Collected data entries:
##############################

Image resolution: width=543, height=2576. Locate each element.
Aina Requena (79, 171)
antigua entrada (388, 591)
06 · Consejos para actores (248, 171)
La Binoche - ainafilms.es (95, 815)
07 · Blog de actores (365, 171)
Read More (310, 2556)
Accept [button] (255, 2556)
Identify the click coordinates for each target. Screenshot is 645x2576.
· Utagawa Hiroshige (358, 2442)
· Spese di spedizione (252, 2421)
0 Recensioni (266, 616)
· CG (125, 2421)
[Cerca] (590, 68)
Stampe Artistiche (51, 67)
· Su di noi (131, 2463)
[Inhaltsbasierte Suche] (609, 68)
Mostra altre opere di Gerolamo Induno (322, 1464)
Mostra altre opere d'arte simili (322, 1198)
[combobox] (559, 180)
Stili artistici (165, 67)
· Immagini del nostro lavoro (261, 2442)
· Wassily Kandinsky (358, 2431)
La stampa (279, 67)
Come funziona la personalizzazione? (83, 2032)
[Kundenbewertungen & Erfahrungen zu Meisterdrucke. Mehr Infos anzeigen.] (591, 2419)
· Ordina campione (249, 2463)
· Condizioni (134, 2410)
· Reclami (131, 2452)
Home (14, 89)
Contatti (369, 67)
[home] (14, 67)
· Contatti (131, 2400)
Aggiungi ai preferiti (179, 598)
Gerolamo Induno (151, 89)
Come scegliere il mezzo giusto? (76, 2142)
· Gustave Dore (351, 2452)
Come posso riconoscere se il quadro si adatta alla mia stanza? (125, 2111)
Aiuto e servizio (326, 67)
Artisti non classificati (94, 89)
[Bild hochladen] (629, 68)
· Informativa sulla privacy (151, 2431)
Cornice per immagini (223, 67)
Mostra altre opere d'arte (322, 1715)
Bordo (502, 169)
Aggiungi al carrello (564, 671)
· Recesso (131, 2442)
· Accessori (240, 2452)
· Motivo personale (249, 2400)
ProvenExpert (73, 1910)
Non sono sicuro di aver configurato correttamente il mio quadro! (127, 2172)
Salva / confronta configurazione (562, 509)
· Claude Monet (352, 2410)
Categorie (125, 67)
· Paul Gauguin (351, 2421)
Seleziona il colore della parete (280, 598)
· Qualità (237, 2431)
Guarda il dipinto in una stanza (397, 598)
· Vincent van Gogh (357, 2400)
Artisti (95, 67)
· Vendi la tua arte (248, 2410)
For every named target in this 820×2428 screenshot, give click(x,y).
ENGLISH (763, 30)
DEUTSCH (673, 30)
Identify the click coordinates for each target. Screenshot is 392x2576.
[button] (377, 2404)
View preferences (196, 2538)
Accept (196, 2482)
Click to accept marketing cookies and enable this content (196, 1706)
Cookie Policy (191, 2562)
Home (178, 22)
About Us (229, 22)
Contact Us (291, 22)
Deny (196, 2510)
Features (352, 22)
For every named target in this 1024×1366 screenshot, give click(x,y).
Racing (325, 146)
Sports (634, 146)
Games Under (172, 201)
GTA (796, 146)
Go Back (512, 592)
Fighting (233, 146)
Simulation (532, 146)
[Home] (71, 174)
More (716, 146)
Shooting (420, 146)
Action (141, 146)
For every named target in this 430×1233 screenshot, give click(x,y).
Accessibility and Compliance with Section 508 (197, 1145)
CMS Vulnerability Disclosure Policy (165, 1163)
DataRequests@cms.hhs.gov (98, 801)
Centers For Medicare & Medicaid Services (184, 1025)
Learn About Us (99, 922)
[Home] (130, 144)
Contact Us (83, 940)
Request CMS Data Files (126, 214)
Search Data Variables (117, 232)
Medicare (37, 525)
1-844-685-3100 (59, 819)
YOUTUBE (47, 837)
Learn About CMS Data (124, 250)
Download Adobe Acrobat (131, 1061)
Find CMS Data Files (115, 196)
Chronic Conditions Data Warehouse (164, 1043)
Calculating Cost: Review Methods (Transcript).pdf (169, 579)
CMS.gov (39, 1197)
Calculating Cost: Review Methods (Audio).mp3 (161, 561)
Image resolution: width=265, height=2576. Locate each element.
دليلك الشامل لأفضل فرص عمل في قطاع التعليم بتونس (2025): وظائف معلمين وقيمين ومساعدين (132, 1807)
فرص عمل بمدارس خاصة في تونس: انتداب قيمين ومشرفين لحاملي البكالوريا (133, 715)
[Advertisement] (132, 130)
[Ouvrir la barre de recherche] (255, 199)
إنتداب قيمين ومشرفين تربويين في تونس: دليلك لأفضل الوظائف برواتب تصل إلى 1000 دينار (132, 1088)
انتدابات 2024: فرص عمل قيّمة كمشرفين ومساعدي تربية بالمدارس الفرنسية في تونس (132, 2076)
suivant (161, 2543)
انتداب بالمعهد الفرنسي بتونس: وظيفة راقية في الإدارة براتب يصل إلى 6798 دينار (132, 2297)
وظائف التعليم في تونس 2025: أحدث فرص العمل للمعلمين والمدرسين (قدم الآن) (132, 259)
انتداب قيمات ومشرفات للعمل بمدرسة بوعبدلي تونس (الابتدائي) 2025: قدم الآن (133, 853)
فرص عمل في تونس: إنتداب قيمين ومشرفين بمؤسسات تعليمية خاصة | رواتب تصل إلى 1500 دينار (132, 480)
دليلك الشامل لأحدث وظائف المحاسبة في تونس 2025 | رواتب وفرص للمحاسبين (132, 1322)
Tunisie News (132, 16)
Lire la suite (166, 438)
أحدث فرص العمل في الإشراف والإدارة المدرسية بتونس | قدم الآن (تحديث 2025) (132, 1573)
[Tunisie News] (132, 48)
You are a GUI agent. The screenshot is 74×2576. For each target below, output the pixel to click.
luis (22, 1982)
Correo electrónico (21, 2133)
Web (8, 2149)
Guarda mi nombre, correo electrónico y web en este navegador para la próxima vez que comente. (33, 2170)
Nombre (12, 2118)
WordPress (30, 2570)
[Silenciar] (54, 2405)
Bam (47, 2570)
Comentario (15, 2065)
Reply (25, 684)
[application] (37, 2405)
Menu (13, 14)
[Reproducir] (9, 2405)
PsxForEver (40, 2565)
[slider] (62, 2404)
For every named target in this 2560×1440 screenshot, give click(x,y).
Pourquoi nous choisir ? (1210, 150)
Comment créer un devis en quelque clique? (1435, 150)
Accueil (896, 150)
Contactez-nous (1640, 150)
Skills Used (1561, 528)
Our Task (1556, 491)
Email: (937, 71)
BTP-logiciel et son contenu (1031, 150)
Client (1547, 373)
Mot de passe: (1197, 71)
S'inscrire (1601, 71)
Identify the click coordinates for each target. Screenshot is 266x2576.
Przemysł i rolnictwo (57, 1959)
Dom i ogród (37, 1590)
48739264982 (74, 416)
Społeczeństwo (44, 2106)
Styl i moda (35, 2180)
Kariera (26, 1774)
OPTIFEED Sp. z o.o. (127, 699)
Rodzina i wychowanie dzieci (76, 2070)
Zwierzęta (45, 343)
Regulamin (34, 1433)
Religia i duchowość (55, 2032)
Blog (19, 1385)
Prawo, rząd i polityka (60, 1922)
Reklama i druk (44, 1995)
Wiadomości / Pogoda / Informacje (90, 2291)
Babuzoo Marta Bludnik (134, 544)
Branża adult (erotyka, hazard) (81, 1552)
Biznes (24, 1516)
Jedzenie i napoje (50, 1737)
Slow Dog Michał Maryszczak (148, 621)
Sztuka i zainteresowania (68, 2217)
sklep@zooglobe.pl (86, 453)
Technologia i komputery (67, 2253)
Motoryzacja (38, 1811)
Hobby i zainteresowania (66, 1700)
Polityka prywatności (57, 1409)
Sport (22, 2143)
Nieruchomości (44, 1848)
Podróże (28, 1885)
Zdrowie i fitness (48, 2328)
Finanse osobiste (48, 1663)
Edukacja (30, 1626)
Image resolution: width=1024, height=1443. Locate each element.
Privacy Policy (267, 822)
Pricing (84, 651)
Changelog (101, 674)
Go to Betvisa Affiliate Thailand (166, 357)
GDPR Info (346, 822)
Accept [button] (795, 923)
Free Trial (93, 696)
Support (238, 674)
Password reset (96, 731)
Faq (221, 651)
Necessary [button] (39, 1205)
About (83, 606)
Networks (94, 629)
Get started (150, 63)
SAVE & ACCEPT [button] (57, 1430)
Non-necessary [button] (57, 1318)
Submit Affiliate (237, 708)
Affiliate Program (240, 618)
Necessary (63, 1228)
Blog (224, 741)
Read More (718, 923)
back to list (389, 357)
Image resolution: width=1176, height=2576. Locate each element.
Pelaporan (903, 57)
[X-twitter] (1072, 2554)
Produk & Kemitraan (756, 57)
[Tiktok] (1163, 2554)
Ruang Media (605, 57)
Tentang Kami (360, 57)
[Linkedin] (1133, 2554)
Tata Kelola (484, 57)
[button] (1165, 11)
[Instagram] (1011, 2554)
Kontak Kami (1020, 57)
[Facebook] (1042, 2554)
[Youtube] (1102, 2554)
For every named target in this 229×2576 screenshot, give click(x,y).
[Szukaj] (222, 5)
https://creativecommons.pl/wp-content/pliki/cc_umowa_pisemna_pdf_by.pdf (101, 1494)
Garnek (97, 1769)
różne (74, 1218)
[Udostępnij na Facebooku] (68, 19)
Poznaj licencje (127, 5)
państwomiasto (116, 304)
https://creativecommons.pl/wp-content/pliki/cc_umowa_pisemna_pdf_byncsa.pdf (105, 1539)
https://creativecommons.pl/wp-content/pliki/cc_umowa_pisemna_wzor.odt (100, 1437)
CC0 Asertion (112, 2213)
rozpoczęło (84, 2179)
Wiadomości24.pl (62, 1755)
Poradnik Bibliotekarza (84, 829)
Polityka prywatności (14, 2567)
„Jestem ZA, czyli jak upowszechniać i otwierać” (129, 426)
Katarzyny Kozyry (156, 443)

##############################

Requirement: Each line of the entries where the string "الشامل" occurs should be shown.

Output for this exercise:
دليلك الشامل لأفضل فرص عمل في قطاع التعليم بتونس (2025): وظائف معلمين وقيمين ومساعدين (132, 1807)
دليلك الشامل لأحدث وظائف المحاسبة في تونس 2025 | رواتب وفرص للمحاسبين (132, 1322)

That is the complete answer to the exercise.